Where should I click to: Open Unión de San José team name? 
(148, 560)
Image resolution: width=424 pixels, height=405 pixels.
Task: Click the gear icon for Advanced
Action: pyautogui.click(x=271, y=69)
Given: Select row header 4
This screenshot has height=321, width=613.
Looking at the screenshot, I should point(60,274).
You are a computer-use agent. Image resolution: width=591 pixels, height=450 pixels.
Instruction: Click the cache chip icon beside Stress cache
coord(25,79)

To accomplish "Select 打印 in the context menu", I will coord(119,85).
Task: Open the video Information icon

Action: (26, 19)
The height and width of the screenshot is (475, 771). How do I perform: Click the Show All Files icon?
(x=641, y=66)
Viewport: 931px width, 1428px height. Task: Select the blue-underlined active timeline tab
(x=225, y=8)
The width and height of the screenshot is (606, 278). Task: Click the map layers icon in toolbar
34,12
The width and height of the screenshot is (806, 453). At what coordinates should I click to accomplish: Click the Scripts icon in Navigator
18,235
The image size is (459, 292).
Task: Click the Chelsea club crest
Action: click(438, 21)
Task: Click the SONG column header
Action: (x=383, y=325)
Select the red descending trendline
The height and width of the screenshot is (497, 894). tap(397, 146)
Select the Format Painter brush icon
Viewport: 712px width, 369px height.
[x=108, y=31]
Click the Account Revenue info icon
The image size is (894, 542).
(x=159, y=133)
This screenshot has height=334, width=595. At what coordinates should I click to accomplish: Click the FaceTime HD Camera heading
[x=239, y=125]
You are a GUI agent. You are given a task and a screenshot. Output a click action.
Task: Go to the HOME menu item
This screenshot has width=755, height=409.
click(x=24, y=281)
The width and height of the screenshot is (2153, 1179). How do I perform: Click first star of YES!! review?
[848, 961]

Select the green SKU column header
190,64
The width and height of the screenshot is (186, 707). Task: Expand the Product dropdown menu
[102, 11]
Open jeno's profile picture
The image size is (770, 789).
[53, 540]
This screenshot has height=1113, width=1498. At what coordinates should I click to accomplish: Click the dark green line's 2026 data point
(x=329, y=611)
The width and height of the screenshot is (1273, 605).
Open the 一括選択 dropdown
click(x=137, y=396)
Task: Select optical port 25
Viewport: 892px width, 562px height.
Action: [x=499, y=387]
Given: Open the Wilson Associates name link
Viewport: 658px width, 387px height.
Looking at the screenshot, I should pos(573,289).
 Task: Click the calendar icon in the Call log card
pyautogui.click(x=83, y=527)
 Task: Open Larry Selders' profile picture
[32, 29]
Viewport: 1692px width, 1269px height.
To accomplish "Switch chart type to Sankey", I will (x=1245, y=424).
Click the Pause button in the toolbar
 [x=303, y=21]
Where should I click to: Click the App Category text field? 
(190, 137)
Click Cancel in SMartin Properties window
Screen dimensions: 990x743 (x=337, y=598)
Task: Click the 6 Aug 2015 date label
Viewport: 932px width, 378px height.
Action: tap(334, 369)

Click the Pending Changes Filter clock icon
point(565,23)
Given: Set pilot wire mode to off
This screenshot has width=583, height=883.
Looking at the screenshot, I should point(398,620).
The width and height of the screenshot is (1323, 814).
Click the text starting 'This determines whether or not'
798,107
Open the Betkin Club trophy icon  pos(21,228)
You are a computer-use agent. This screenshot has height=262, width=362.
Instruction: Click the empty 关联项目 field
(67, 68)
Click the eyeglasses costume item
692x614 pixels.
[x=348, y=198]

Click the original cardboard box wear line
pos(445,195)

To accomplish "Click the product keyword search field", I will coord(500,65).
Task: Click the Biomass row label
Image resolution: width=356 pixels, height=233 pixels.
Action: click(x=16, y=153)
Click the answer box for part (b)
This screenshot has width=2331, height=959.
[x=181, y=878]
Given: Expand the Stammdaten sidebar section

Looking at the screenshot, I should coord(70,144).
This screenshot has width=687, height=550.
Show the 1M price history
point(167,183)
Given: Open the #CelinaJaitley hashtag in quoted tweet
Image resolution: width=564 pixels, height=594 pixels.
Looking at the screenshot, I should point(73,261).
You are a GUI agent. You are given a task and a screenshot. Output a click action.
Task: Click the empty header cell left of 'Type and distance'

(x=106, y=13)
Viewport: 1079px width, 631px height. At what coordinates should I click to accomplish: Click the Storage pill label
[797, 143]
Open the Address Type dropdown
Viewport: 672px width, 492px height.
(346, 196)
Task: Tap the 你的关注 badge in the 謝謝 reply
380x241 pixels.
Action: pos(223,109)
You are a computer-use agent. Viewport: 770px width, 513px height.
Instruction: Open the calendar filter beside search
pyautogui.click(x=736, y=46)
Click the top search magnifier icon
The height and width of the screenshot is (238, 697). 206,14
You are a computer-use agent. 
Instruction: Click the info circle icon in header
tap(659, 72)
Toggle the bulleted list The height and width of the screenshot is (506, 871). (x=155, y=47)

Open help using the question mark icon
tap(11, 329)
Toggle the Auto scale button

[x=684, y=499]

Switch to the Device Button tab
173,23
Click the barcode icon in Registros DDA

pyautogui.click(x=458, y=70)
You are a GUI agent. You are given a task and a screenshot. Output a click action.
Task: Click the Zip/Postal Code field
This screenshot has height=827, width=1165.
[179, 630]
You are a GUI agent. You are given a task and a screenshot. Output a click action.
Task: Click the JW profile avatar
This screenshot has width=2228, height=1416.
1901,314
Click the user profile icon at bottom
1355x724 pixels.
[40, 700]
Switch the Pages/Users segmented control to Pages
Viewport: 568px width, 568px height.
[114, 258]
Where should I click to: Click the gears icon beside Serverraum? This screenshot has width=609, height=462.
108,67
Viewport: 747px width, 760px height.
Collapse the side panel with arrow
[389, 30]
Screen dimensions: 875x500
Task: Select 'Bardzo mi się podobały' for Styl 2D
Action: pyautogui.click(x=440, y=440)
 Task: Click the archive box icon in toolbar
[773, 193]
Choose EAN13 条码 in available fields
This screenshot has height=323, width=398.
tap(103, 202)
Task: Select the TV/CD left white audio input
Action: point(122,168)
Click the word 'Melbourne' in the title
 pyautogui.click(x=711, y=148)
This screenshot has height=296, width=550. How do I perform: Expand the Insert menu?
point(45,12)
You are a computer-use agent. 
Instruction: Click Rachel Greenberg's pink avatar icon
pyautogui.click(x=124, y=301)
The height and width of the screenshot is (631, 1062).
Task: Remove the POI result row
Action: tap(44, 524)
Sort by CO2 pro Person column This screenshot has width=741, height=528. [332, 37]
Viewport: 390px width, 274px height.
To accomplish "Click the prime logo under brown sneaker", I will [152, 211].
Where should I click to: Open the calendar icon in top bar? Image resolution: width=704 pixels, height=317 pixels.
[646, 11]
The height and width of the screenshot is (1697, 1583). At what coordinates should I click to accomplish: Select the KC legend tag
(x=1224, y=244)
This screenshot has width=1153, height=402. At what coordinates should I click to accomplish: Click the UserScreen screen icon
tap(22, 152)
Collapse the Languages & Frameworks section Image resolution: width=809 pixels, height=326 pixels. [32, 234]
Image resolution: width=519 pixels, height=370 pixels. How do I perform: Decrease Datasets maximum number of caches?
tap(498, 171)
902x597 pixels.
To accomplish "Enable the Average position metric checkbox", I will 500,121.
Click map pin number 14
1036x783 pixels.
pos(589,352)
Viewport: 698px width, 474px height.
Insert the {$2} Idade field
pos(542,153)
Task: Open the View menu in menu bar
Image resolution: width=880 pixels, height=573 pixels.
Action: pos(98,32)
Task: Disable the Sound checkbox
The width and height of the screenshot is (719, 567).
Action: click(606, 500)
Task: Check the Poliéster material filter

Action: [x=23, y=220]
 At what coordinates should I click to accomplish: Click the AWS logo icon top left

-- -- --

▶ Instructions for the task: All of the data shown above should be printed exactly as given.

▶ Task solution:
Where should I click to: Open Unión de San José team name? 
(148, 560)
Image resolution: width=424 pixels, height=405 pixels.
Task: Click the gear icon for Advanced
Action: pyautogui.click(x=271, y=69)
Given: Select row header 4
This screenshot has height=321, width=613.
Looking at the screenshot, I should point(60,274).
You are a computer-use agent. Image resolution: width=591 pixels, height=450 pixels.
Instruction: Click the cache chip icon beside Stress cache
coord(25,79)

To accomplish "Select 打印 in the context menu", I will coord(119,85).
Task: Open the video Information icon

Action: (26, 19)
The height and width of the screenshot is (475, 771). How do I perform: Click the Show All Files icon?
(x=641, y=66)
Viewport: 931px width, 1428px height. Task: Select the blue-underlined active timeline tab
(x=225, y=8)
The width and height of the screenshot is (606, 278). Task: Click the map layers icon in toolbar
34,12
The width and height of the screenshot is (806, 453). At what coordinates should I click to accomplish: Click the Scripts icon in Navigator
18,235
The image size is (459, 292).
Task: Click the Chelsea club crest
Action: click(438, 21)
Task: Click the SONG column header
Action: (x=383, y=325)
Select the red descending trendline
The height and width of the screenshot is (497, 894). tap(397, 146)
Select the Format Painter brush icon
Viewport: 712px width, 369px height.
[x=108, y=31]
Click the Account Revenue info icon
The image size is (894, 542).
(x=159, y=133)
This screenshot has height=334, width=595. At what coordinates should I click to accomplish: Click the FaceTime HD Camera heading
[x=239, y=125]
You are a GUI agent. You are given a task and a screenshot. Output a click action.
Task: Go to the HOME menu item
This screenshot has width=755, height=409.
click(x=24, y=281)
The width and height of the screenshot is (2153, 1179). How do I perform: Click first star of YES!! review?
[848, 961]

Select the green SKU column header
190,64
The width and height of the screenshot is (186, 707). Task: Expand the Product dropdown menu
[102, 11]
Open jeno's profile picture
The image size is (770, 789).
[53, 540]
This screenshot has height=1113, width=1498. At what coordinates should I click to accomplish: Click the dark green line's 2026 data point
(x=329, y=611)
The width and height of the screenshot is (1273, 605).
Open the 一括選択 dropdown
click(x=137, y=396)
Task: Select optical port 25
Viewport: 892px width, 562px height.
Action: [x=499, y=387]
Given: Open the Wilson Associates name link
Viewport: 658px width, 387px height.
Looking at the screenshot, I should pos(573,289).
 Task: Click the calendar icon in the Call log card
pyautogui.click(x=83, y=527)
 Task: Open Larry Selders' profile picture
[32, 29]
Viewport: 1692px width, 1269px height.
To accomplish "Switch chart type to Sankey", I will (x=1245, y=424).
Click the Pause button in the toolbar
 [x=303, y=21]
Where should I click to: Click the App Category text field? 
(190, 137)
Click Cancel in SMartin Properties window
Screen dimensions: 990x743 (x=337, y=598)
Task: Click the 6 Aug 2015 date label
Viewport: 932px width, 378px height.
Action: tap(334, 369)

Click the Pending Changes Filter clock icon
point(565,23)
Given: Set pilot wire mode to off
This screenshot has width=583, height=883.
Looking at the screenshot, I should point(398,620).
The width and height of the screenshot is (1323, 814).
Click the text starting 'This determines whether or not'
798,107
Open the Betkin Club trophy icon  pos(21,228)
You are a computer-use agent. This screenshot has height=262, width=362.
Instruction: Click the empty 关联项目 field
(67, 68)
Click the eyeglasses costume item
692x614 pixels.
[x=348, y=198]

Click the original cardboard box wear line
pos(445,195)

To accomplish "Click the product keyword search field", I will coord(500,65).
Task: Click the Biomass row label
Image resolution: width=356 pixels, height=233 pixels.
Action: click(x=16, y=153)
Click the answer box for part (b)
This screenshot has width=2331, height=959.
[x=181, y=878]
Given: Expand the Stammdaten sidebar section

Looking at the screenshot, I should coord(70,144).
This screenshot has width=687, height=550.
Show the 1M price history
point(167,183)
Given: Open the #CelinaJaitley hashtag in quoted tweet
Image resolution: width=564 pixels, height=594 pixels.
Looking at the screenshot, I should point(73,261).
You are a GUI agent. You are given a task and a screenshot. Output a click action.
Task: Click the empty header cell left of 'Type and distance'

(x=106, y=13)
Viewport: 1079px width, 631px height. At what coordinates should I click to accomplish: Click the Storage pill label
[797, 143]
Open the Address Type dropdown
Viewport: 672px width, 492px height.
(346, 196)
Task: Tap the 你的关注 badge in the 謝謝 reply
380x241 pixels.
Action: pos(223,109)
You are a computer-use agent. Viewport: 770px width, 513px height.
Instruction: Open the calendar filter beside search
pyautogui.click(x=736, y=46)
Click the top search magnifier icon
The height and width of the screenshot is (238, 697). 206,14
You are a computer-use agent. 
Instruction: Click the info circle icon in header
tap(659, 72)
Toggle the bulleted list The height and width of the screenshot is (506, 871). (x=155, y=47)

Open help using the question mark icon
tap(11, 329)
Toggle the Auto scale button

[x=684, y=499]

Switch to the Device Button tab
173,23
Click the barcode icon in Registros DDA

pyautogui.click(x=458, y=70)
You are a GUI agent. You are given a task and a screenshot. Output a click action.
Task: Click the Zip/Postal Code field
This screenshot has height=827, width=1165.
[179, 630]
You are a GUI agent. You are given a task and a screenshot. Output a click action.
Task: Click the JW profile avatar
This screenshot has width=2228, height=1416.
1901,314
Click the user profile icon at bottom
1355x724 pixels.
[40, 700]
Switch the Pages/Users segmented control to Pages
Viewport: 568px width, 568px height.
[114, 258]
Where should I click to: Click the gears icon beside Serverraum? This screenshot has width=609, height=462.
108,67
Viewport: 747px width, 760px height.
Collapse the side panel with arrow
[389, 30]
Screen dimensions: 875x500
Task: Select 'Bardzo mi się podobały' for Styl 2D
Action: pyautogui.click(x=440, y=440)
 Task: Click the archive box icon in toolbar
[773, 193]
Choose EAN13 条码 in available fields
This screenshot has height=323, width=398.
tap(103, 202)
Task: Select the TV/CD left white audio input
Action: point(122,168)
Click the word 'Melbourne' in the title
 pyautogui.click(x=711, y=148)
This screenshot has height=296, width=550. How do I perform: Expand the Insert menu?
point(45,12)
You are a computer-use agent. 
Instruction: Click Rachel Greenberg's pink avatar icon
pyautogui.click(x=124, y=301)
The height and width of the screenshot is (631, 1062).
Task: Remove the POI result row
Action: tap(44, 524)
Sort by CO2 pro Person column This screenshot has width=741, height=528. [332, 37]
Viewport: 390px width, 274px height.
To accomplish "Click the prime logo under brown sneaker", I will [152, 211].
Where should I click to: Open the calendar icon in top bar? Image resolution: width=704 pixels, height=317 pixels.
[646, 11]
The height and width of the screenshot is (1697, 1583). At what coordinates should I click to accomplish: Select the KC legend tag
(x=1224, y=244)
This screenshot has width=1153, height=402. At what coordinates should I click to accomplish: Click the UserScreen screen icon
tap(22, 152)
Collapse the Languages & Frameworks section Image resolution: width=809 pixels, height=326 pixels. [32, 234]
Image resolution: width=519 pixels, height=370 pixels. How do I perform: Decrease Datasets maximum number of caches?
tap(498, 171)
902x597 pixels.
To accomplish "Enable the Average position metric checkbox", I will 500,121.
Click map pin number 14
1036x783 pixels.
pos(589,352)
Viewport: 698px width, 474px height.
Insert the {$2} Idade field
pos(542,153)
Task: Open the View menu in menu bar
Image resolution: width=880 pixels, height=573 pixels.
Action: pos(98,32)
Task: Disable the Sound checkbox
The width and height of the screenshot is (719, 567).
Action: click(606, 500)
Task: Check the Poliéster material filter

Action: [x=23, y=220]
 At what coordinates should I click to accomplish: Click the AWS logo icon top left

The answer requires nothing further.